> Your task
Scale the lines from the one containing "2026/01 (5) (342, 1296)" through the end of the entries, inclusive, and write them out again with their requests, multiplying every answer coordinate by 1.05 and rounding to whole numbers with halves going up. Give only those lines.

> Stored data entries
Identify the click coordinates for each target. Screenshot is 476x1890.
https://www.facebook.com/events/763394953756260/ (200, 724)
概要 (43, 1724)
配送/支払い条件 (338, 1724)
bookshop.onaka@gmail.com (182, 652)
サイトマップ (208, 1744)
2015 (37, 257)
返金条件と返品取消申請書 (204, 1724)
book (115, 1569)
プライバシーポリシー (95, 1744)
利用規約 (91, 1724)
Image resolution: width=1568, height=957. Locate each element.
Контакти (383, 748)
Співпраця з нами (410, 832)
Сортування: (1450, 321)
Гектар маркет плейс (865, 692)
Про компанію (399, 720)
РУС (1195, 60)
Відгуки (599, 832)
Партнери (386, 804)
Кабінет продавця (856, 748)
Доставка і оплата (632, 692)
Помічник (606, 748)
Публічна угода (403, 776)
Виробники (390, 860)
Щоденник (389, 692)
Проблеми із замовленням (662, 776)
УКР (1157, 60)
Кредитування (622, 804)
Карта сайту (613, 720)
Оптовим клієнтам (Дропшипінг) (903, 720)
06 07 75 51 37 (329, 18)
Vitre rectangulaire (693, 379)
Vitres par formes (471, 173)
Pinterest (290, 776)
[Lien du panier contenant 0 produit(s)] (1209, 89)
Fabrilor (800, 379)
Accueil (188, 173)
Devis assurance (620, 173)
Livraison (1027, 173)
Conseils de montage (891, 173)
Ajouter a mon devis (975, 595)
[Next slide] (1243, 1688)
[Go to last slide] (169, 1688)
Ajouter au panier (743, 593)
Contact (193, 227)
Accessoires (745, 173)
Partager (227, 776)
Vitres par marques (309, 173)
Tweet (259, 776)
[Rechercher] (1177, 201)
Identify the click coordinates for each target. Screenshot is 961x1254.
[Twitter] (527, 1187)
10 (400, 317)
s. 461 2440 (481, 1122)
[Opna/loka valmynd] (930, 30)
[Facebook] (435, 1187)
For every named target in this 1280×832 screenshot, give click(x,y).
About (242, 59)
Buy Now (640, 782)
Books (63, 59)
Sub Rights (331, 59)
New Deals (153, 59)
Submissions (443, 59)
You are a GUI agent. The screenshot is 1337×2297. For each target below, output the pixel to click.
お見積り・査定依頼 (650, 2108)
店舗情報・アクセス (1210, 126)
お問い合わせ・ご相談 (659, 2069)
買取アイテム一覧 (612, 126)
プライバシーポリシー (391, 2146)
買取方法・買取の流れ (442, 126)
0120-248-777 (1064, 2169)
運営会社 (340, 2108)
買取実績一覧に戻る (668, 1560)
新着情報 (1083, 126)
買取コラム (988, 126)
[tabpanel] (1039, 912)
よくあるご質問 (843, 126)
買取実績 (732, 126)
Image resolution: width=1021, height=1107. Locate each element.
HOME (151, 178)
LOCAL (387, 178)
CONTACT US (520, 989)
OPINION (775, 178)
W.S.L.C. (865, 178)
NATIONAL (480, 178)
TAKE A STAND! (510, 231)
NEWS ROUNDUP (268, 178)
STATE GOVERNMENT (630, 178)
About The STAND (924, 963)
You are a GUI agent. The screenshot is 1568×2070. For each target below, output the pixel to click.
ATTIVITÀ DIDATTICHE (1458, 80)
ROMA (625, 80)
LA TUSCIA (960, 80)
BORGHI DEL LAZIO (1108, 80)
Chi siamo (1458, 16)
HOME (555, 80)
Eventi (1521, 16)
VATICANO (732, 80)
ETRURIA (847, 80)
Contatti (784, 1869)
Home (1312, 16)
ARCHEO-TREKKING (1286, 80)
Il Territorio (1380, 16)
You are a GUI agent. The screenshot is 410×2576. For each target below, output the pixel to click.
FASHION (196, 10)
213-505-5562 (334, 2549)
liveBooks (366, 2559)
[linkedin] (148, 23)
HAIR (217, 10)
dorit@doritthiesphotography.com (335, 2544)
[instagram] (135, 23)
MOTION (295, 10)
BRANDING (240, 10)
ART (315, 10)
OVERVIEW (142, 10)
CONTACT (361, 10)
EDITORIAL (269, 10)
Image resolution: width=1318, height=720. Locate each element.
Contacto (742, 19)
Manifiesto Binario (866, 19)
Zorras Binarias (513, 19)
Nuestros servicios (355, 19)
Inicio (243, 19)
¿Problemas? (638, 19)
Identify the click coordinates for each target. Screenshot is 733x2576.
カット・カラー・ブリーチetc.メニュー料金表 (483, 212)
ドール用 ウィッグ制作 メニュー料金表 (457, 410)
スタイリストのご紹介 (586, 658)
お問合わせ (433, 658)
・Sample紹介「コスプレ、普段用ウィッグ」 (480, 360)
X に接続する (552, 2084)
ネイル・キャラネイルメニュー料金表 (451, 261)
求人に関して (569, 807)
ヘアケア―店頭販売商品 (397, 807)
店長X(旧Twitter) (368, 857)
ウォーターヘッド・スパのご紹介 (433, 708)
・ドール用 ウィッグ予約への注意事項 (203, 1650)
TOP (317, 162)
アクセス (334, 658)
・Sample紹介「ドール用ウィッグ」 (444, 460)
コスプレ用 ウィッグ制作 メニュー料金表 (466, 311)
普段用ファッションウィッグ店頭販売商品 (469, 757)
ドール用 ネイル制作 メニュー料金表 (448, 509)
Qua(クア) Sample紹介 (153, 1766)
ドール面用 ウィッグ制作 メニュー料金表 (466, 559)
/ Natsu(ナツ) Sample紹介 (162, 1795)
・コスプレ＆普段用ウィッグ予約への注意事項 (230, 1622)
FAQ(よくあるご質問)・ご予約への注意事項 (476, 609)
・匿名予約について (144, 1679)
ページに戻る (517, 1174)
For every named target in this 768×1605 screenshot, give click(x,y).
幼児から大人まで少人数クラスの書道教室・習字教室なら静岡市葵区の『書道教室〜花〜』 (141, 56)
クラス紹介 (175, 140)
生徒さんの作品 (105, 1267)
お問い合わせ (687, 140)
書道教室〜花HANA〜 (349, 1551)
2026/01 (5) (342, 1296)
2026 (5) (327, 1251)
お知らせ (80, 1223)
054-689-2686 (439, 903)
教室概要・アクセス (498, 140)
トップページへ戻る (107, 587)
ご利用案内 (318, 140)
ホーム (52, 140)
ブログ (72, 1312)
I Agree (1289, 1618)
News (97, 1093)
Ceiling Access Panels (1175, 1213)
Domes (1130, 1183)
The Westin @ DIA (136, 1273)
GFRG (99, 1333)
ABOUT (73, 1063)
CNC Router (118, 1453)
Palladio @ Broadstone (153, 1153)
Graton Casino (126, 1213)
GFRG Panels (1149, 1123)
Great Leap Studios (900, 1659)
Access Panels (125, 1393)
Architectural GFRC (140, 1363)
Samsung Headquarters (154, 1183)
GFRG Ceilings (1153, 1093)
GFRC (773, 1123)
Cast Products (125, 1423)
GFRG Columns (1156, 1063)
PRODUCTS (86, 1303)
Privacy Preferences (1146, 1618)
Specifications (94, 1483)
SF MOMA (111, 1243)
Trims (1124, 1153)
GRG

> Answer to the task
2026/01 (5) (359, 1361)
2026 (5) (343, 1314)
お知らせ (84, 1284)
054-689-2686 (461, 948)
教室概要・アクセス (523, 147)
トップページへ戻る (112, 616)
ご利用案内 (334, 147)
ホーム (55, 147)
ブログ (76, 1378)
I Agree (1353, 1699)
News (102, 1148)
Ceiling Access Panels (1234, 1274)
Domes (1187, 1242)
The Westin @ DIA (143, 1337)
GFRG (104, 1400)
ABOUT (77, 1116)
CNC Router (124, 1526)
Palladio @ Broadstone (161, 1211)
Graton Casino (132, 1274)
GFRG Panels (1206, 1179)
Great Leap Studios (945, 1742)
Access Panels (131, 1463)
Architectural GFRC (147, 1431)
Samsung Headquarters (162, 1242)
GFRG Ceilings (1211, 1148)
GFRC (812, 1179)
Cast Products (131, 1494)
GFRG Columns (1214, 1116)
PRODUCTS (90, 1368)
Privacy Preferences (1203, 1699)
Specifications (99, 1557)
SF MOMA (117, 1305)
Trims (1180, 1211)
GRG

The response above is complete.